### Activity
From the entries that follow, copy exactly the lines beginning at the line holding "For every named target in this 2408×1523" and continuing through the line holding "SoylentNews (66, 51)".

Input START

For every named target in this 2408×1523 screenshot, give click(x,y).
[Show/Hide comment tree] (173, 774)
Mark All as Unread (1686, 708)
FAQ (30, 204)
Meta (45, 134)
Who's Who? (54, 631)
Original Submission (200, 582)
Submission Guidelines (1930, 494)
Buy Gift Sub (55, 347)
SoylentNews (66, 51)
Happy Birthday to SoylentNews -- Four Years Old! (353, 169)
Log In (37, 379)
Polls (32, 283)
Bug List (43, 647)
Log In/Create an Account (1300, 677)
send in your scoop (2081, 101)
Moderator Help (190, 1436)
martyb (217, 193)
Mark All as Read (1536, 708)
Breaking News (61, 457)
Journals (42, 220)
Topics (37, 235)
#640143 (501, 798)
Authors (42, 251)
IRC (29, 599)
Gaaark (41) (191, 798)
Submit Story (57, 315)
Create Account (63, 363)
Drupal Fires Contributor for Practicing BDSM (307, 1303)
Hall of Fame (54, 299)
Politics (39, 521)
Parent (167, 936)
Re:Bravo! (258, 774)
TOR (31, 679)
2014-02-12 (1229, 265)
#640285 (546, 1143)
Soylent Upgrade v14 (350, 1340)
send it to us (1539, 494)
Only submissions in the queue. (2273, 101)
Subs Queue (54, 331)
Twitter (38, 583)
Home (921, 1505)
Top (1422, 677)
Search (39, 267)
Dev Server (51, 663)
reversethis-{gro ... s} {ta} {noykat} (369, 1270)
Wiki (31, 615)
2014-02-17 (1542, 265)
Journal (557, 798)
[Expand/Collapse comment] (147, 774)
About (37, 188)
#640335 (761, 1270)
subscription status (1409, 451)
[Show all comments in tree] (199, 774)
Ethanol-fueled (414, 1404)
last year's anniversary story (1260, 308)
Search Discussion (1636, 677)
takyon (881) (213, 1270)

Input END
Input START

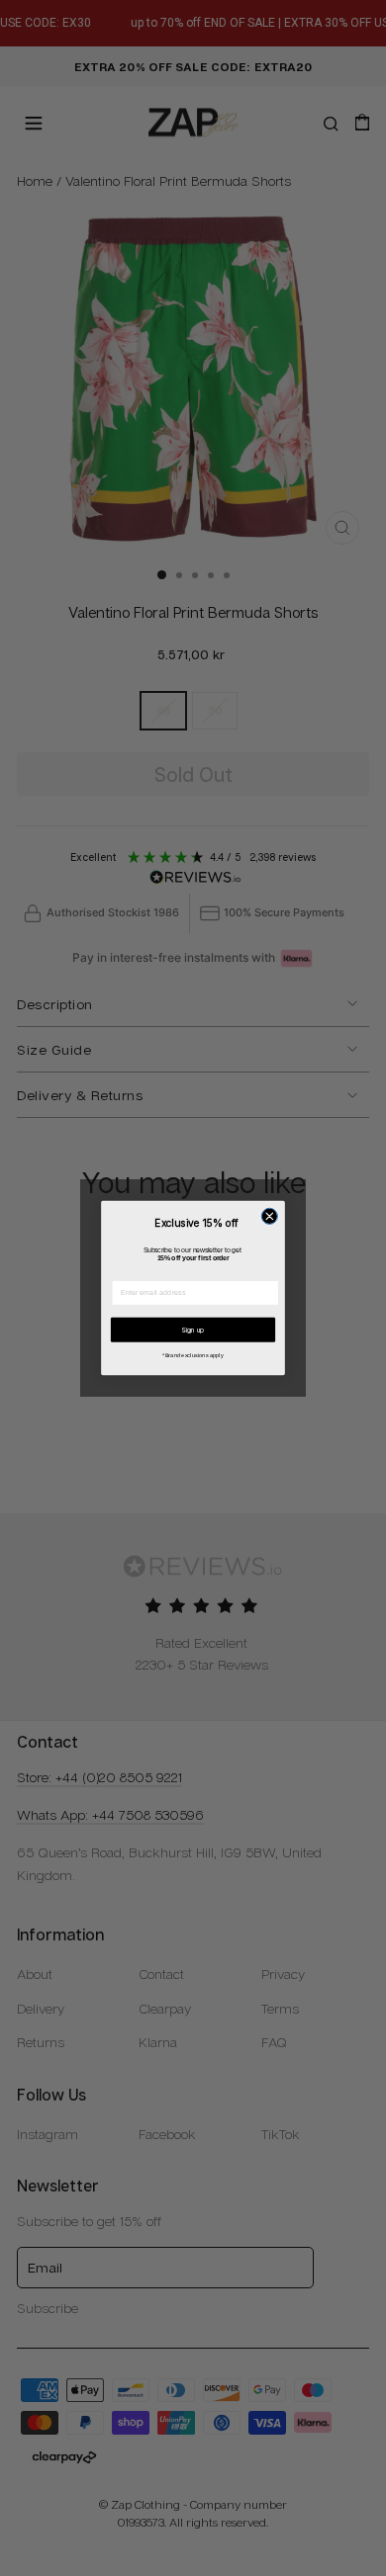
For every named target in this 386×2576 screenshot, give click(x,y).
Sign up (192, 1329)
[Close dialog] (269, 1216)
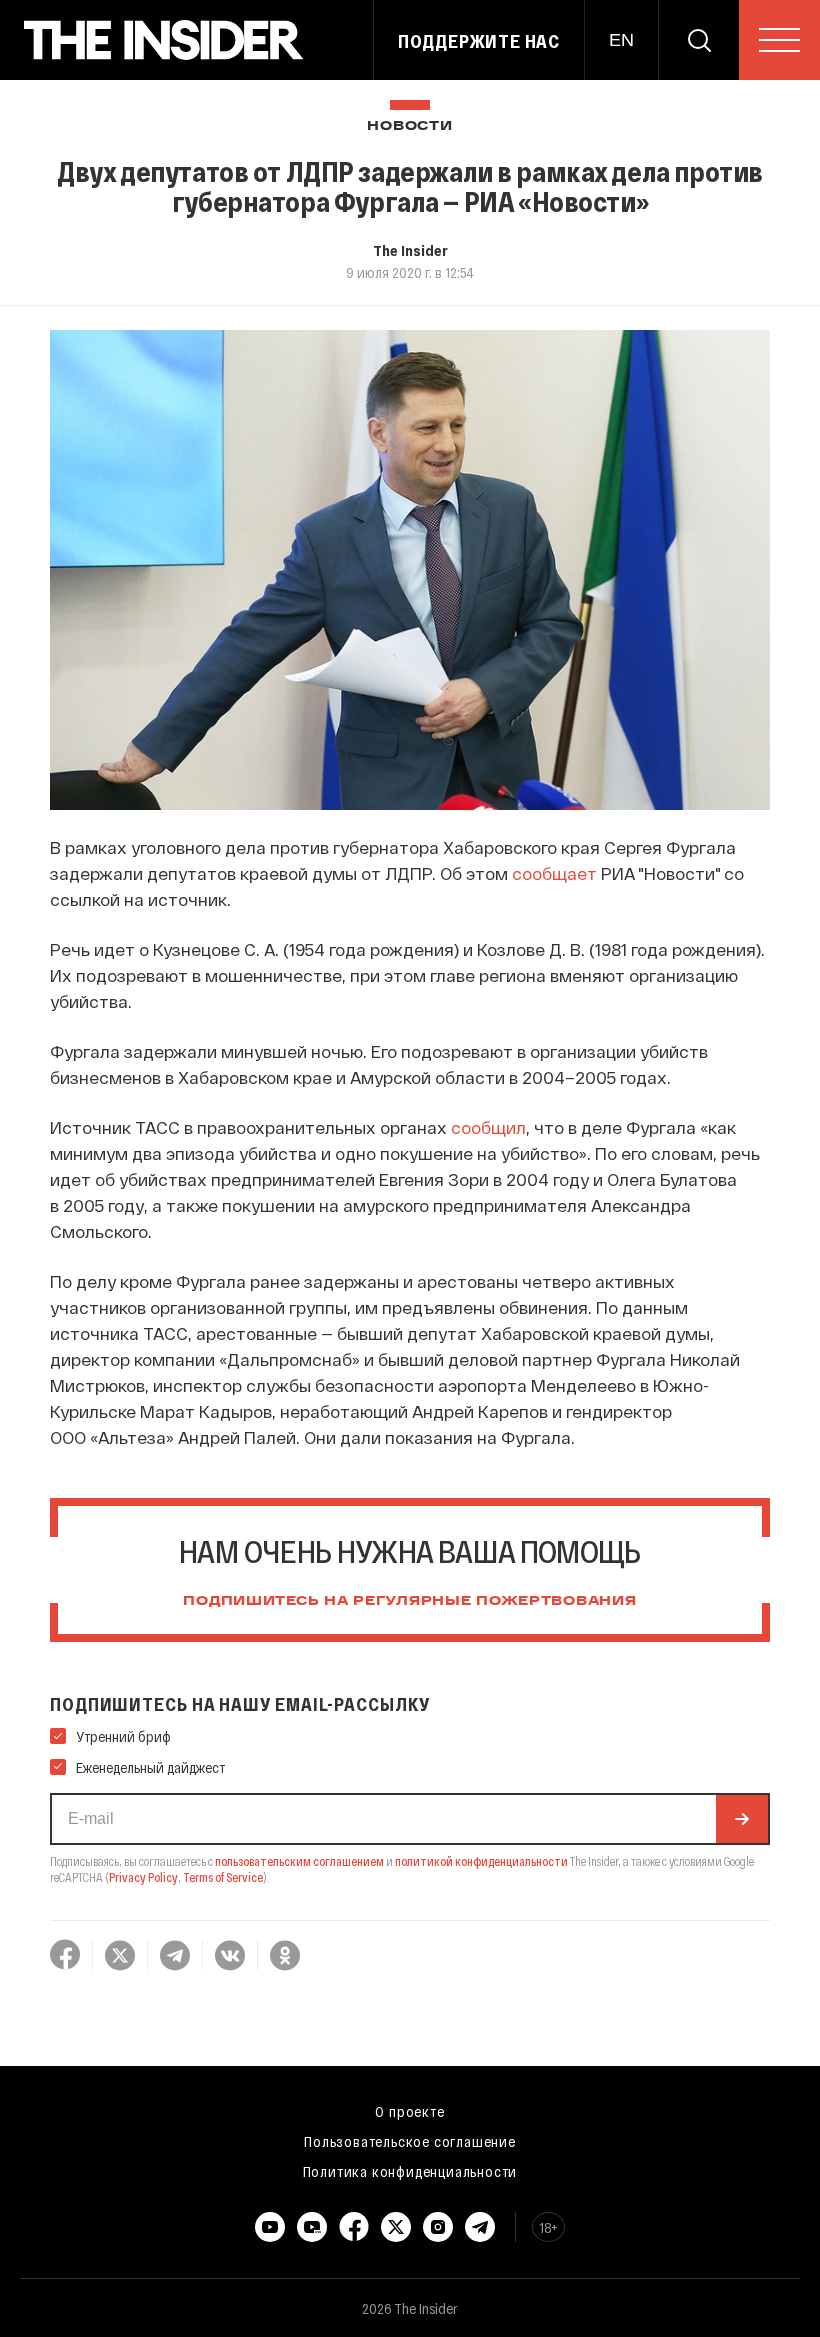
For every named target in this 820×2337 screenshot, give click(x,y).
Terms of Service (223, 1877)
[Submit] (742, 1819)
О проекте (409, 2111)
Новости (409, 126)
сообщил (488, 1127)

Input END
Input START

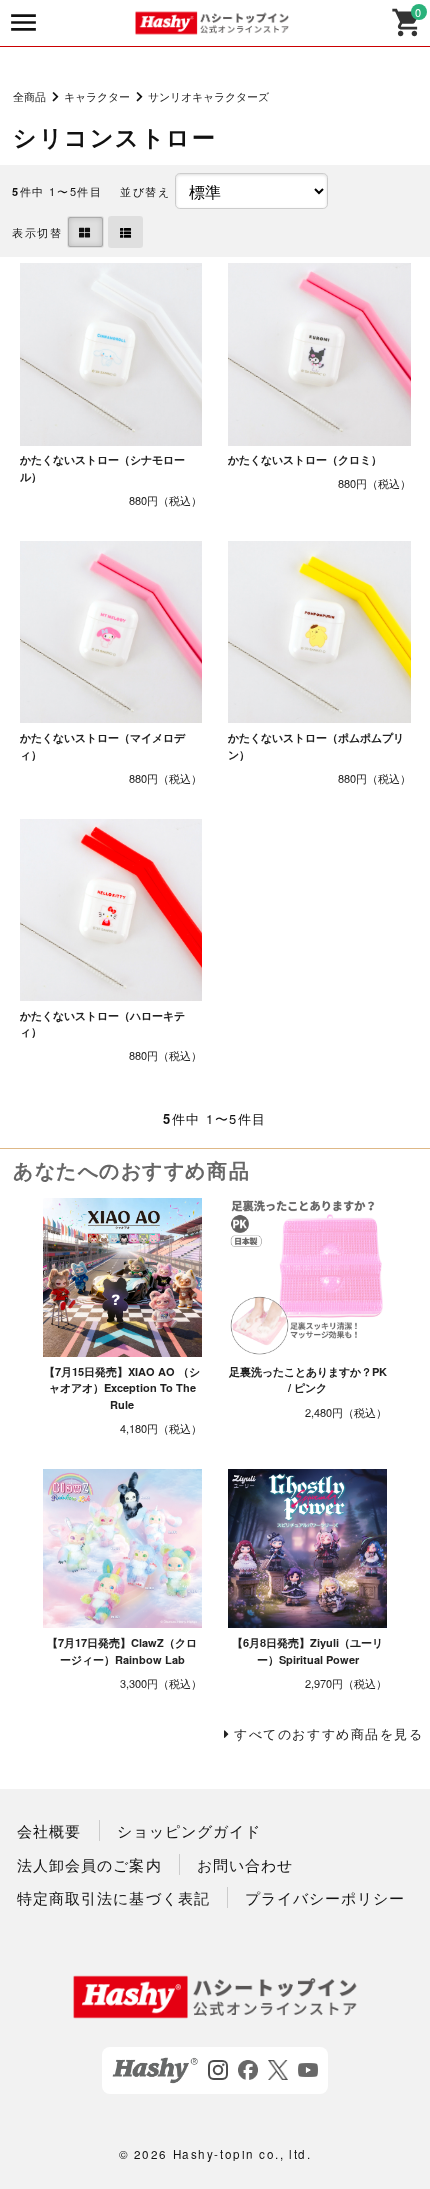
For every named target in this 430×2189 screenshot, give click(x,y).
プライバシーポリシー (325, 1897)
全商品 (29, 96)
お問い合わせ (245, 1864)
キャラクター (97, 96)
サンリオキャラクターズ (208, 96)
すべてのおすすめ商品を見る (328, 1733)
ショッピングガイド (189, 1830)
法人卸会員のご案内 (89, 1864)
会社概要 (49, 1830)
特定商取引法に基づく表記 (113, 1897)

Input END

### Task result
For every named target in this 2408×1523 screenshot, give click(x,y).
[Show/Hide comment tree] (173, 774)
Mark All as Unread (1686, 708)
FAQ (30, 204)
Meta (45, 134)
Who's Who? (54, 631)
Original Submission (200, 582)
Submission Guidelines (1930, 494)
Buy Gift Sub (55, 347)
SoylentNews (66, 51)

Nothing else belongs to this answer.